— How to complete this task —
Your answer must be the full listing below, repeated exactly.

— Extracted entries —
—————

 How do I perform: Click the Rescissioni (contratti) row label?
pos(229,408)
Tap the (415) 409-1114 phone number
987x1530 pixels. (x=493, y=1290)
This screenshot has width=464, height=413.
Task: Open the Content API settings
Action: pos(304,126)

—————

— Answer section —
 How do I perform: Click the Rescissioni (contratti) row label?
pos(229,408)
Tap the (415) 409-1114 phone number
987x1530 pixels. (x=493, y=1290)
This screenshot has width=464, height=413.
Task: Open the Content API settings
Action: pos(304,126)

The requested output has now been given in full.